# Fork Rake - will reducing rake by 2mm give a noticable difference?



## _Ed (Sep 2, 2009)

Hello

I'm looking to upgrade my road forks. My current bike has a 72degree HTA, and uses a 45mm rake fork. I like the way it feels and don't want it to significantly change.

The replacement fork I'm looking at comes only as 43mm and 49mm.

Obviously, the 43mm will increase the trail, and slow the feeling of the steering down to an extent....the question is, will it be noticable?

Using an online calculator:
45mm rake gives trail of 61.2
43mm rake gives trail of 63.3 (an increase of 2.1mm)
49mm rake, gives trail of 57mm (a decrease of 4.2mm)

Anyone changed fork rake and noticed much difference?


----------



## rmsmith (Feb 15, 2007)

You can really feel the trail when it gets over 60-mm. Note that an increase in tire size will also increase the trail. The fork with 49-mm rake makes more sense to me given your 72-degree HTA.


----------



## _Ed (Sep 2, 2009)

hmm, a little more searching found this..

http://www.calfeedesign.com/tech-papers/geometry-of-bike-handling/

"57mm of trail is considered by many to be an ideal combination of stability and agility."

Perhaps you're right...


----------



## AvantDale (Dec 26, 2008)

Went from a 45 to 43mm...I couldn't tell any difference...


----------



## bikerjulio (Jan 19, 2010)

I would always err on the side of more stability, not less. I have one frame that's unridable hands off with a 43mm fork and fine with a 40mm.


----------



## C-40 (Feb 4, 2004)

*other issues..*

The axle to crown length affects the head tube angle and the trail. If you get the wrong length, it could cancel out or double the expected change in trail. You can find road forks with lengths ranging from 365mm to about 374mm. That's enough to change the HTA by .5 degree.

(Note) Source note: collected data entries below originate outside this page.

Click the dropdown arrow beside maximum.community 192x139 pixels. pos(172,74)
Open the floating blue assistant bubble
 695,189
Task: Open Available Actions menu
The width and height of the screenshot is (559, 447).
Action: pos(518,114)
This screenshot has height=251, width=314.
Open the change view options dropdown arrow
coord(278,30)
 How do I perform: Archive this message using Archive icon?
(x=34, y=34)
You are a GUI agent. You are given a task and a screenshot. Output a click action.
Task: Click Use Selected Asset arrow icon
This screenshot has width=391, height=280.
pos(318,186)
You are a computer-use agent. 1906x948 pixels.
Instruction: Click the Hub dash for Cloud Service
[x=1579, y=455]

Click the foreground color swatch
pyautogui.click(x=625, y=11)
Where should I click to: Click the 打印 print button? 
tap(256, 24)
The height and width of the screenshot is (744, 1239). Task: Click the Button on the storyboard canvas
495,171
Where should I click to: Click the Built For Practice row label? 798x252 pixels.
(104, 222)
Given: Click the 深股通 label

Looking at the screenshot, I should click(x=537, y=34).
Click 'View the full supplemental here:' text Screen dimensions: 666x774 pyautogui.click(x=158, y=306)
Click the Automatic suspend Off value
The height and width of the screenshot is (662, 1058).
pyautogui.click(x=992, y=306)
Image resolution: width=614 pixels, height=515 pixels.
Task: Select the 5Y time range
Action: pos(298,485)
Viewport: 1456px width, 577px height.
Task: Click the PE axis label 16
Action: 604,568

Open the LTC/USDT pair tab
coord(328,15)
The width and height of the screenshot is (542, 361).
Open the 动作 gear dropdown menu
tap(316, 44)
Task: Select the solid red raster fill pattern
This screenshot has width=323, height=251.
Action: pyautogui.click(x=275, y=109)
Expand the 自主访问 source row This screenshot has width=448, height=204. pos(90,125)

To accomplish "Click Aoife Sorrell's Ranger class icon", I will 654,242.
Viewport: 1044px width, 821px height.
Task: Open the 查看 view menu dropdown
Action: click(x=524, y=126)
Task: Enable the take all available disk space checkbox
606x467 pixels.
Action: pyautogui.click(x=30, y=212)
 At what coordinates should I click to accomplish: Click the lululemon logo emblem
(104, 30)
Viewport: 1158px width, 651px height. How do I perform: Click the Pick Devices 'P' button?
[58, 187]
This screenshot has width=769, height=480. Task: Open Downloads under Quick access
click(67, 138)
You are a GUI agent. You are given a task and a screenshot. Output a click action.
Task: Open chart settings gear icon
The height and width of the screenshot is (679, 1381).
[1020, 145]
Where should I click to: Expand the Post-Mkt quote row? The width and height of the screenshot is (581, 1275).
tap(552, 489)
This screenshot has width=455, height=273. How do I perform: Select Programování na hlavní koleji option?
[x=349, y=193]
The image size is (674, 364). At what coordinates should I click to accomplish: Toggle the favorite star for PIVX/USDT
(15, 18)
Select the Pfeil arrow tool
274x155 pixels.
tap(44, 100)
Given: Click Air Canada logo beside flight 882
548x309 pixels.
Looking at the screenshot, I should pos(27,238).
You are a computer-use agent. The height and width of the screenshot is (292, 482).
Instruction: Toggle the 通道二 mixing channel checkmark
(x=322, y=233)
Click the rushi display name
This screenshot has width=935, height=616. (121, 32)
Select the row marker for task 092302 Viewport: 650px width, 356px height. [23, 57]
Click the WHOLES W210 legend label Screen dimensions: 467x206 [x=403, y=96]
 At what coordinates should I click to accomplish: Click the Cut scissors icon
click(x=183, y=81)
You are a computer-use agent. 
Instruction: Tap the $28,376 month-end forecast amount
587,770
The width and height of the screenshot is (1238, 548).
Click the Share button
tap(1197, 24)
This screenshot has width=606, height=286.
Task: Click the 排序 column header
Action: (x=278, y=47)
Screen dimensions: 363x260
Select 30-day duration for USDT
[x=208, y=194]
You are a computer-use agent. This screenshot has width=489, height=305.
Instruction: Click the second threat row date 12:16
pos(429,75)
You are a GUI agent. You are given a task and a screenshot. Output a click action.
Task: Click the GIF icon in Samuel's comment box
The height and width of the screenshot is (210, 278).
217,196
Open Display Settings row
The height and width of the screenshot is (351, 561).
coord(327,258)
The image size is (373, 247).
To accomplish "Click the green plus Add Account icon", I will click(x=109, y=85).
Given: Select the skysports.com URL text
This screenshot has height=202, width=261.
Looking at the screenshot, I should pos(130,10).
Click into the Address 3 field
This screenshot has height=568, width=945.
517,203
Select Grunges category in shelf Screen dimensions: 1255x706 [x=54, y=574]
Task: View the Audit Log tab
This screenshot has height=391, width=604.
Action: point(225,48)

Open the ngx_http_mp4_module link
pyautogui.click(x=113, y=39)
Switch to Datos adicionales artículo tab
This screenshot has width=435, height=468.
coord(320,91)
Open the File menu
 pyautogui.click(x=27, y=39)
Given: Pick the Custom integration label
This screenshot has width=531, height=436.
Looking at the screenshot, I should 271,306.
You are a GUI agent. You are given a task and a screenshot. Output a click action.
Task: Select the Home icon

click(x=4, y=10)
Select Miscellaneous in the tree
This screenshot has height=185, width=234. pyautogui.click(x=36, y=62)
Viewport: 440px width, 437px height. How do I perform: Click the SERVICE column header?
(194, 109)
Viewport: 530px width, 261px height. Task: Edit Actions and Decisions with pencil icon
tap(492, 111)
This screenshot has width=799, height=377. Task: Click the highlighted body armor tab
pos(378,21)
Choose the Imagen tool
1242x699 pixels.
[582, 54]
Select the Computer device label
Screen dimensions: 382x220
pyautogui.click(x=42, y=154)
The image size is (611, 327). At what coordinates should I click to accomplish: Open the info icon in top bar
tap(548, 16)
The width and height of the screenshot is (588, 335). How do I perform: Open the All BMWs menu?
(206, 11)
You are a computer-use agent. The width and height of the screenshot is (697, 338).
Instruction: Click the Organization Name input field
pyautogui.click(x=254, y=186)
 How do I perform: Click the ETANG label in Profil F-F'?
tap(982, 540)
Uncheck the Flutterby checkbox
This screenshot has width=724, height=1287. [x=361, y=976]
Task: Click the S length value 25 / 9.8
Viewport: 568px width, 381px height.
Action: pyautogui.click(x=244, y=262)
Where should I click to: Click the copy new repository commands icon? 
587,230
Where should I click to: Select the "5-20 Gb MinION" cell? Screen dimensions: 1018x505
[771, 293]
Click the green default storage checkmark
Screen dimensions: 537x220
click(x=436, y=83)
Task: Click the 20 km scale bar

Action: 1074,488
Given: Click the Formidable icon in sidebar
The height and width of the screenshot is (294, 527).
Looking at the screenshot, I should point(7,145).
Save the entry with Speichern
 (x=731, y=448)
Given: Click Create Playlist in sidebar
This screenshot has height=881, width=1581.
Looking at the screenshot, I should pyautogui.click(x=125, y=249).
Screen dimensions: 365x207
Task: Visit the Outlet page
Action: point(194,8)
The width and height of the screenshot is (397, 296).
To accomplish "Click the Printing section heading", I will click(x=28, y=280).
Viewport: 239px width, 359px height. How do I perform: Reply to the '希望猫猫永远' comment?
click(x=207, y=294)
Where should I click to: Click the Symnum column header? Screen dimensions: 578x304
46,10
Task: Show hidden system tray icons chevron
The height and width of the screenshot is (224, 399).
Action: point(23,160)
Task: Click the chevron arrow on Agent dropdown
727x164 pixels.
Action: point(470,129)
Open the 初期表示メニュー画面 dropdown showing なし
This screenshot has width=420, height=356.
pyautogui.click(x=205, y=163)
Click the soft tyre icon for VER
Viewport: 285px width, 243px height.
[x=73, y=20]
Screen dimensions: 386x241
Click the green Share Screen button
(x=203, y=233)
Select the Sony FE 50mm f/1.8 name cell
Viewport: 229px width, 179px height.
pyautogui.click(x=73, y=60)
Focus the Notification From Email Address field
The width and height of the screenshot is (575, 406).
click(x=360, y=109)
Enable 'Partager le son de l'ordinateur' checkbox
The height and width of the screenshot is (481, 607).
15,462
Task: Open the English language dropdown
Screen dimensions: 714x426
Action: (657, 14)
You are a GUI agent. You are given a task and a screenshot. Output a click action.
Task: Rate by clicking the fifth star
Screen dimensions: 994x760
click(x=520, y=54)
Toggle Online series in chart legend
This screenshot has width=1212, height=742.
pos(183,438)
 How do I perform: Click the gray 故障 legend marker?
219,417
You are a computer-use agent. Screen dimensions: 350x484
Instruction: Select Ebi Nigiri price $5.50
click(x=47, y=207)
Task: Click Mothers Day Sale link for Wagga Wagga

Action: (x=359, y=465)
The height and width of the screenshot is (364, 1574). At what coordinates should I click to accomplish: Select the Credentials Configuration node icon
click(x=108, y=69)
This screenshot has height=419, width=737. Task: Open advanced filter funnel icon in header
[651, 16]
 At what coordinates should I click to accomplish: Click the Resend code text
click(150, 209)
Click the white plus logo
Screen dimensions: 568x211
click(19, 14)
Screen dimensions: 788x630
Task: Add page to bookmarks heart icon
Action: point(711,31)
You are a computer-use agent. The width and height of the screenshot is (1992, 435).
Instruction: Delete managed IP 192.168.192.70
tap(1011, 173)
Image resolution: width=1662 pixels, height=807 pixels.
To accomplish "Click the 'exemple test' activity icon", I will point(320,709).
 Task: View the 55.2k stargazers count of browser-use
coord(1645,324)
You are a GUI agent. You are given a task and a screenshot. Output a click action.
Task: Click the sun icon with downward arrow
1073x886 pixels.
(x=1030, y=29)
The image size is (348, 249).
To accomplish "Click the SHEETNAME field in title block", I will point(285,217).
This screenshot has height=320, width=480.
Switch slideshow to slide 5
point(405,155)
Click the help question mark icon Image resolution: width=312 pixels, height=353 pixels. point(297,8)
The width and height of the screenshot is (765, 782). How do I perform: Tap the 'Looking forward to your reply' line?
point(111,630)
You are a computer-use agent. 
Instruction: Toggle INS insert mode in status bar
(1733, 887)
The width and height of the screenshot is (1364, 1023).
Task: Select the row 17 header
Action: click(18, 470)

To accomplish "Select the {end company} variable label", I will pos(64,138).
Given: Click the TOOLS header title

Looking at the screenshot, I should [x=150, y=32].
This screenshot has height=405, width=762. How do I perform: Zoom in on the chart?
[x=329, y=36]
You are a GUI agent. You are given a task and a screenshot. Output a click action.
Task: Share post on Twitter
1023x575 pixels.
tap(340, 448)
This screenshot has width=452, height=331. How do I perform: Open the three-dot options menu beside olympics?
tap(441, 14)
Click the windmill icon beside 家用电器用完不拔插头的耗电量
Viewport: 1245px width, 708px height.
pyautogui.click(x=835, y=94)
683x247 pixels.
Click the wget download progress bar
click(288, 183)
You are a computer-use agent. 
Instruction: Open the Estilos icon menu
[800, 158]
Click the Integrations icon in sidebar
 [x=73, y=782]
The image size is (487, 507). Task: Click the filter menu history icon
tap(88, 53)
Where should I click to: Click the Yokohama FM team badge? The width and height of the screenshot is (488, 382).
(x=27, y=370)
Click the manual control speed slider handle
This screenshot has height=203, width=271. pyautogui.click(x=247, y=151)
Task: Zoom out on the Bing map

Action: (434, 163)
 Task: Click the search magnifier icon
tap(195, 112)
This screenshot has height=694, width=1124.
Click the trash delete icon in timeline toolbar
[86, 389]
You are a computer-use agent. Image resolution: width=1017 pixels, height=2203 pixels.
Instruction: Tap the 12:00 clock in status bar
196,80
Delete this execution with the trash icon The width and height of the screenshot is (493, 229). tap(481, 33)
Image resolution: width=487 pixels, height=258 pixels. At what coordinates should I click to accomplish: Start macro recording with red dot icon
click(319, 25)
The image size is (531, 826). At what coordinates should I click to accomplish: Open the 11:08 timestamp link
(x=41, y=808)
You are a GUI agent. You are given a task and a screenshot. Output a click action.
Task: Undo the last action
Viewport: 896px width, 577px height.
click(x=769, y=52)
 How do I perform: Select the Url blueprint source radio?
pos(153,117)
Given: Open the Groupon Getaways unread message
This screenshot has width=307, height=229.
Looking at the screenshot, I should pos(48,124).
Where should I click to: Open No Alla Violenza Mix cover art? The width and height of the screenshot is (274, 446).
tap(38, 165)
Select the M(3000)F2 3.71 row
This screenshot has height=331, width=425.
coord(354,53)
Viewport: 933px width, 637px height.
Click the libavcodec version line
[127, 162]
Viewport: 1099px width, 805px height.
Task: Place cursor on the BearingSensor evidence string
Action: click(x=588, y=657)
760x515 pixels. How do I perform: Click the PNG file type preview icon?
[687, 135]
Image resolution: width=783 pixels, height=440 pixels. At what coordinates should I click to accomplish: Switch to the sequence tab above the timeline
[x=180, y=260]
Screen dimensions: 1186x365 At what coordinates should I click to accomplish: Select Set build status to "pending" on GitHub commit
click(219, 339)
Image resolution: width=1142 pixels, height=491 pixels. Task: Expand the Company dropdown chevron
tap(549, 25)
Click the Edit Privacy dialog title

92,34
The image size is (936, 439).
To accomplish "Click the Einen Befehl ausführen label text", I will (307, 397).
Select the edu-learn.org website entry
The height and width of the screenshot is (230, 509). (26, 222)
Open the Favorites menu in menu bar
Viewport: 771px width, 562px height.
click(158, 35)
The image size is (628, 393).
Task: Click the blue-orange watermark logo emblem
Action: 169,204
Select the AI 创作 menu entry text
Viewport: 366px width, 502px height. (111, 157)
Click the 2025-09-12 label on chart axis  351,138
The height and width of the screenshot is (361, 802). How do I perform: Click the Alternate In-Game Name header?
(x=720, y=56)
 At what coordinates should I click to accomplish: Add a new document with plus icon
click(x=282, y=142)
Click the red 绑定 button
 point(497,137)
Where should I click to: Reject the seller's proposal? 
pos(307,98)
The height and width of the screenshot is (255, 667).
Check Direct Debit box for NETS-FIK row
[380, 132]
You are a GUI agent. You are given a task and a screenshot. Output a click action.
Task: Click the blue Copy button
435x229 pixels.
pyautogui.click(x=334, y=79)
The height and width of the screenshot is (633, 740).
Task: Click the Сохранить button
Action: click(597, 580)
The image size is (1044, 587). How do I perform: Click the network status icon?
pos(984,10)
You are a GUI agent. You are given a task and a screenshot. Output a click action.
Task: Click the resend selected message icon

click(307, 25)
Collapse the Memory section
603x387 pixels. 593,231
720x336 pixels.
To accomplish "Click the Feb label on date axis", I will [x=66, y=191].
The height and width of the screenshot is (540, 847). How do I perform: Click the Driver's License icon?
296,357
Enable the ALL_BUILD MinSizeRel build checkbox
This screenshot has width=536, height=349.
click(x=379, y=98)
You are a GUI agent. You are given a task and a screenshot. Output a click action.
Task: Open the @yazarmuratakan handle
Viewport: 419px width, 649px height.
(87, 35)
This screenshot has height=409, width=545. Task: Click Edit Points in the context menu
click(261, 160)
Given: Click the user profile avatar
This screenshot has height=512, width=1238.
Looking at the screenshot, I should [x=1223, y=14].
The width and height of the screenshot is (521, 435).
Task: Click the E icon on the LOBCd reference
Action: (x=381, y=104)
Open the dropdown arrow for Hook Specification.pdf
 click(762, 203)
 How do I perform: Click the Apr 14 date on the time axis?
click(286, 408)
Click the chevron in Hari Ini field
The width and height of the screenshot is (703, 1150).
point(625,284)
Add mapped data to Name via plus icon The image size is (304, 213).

Trail values generally vary with frame size. There is no single trail value that's perfect for all frames.

It's quite common for small frames to have a trail in the 60-67mm range and large frames to have as little as 54mm.

LOOK uses a 72 degree HTA and 43mm fork offset on their 51cm frame, the size that I ride.


----------



## dcl10 (Jul 2, 2010)

What C-40 said is very true. you really need to find out the a-c length of both your current and replacement fork. Otherwise you can really mess up the handling of your bike. As far as trail is concerned a 2mm difference is considered the limit of perception, so assuming equal a-c length you should not really be able to tell the difference between 45mm and 43mm.


----------



## rx-79g (Sep 14, 2010)

C-40 said:


> The axle to crown length affects the head tube angle and the trail. If you get the wrong length, it could cancel out or double the expected change in trail. You can find road forks with lengths ranging from 365mm to about 374mm. That's enough to change the HTA by .5 degree.
> 
> Trail values generally vary with frame size. There is no single trail value that's perfect for all frames.
> 
> ...


While some bicycle brands do use a the same rake on different HTAs (several Euro brands spring to mind), most American framebuilding luminaries embrace neutral trail (56-57mm) as the "single trail value that's perfect for all frames." That's because it presents the same handling characteristics at all speeds. I'm not sure why a smaller rider would benefit from a long trail and taller rider would need very little trail - and have never read an argument to this end.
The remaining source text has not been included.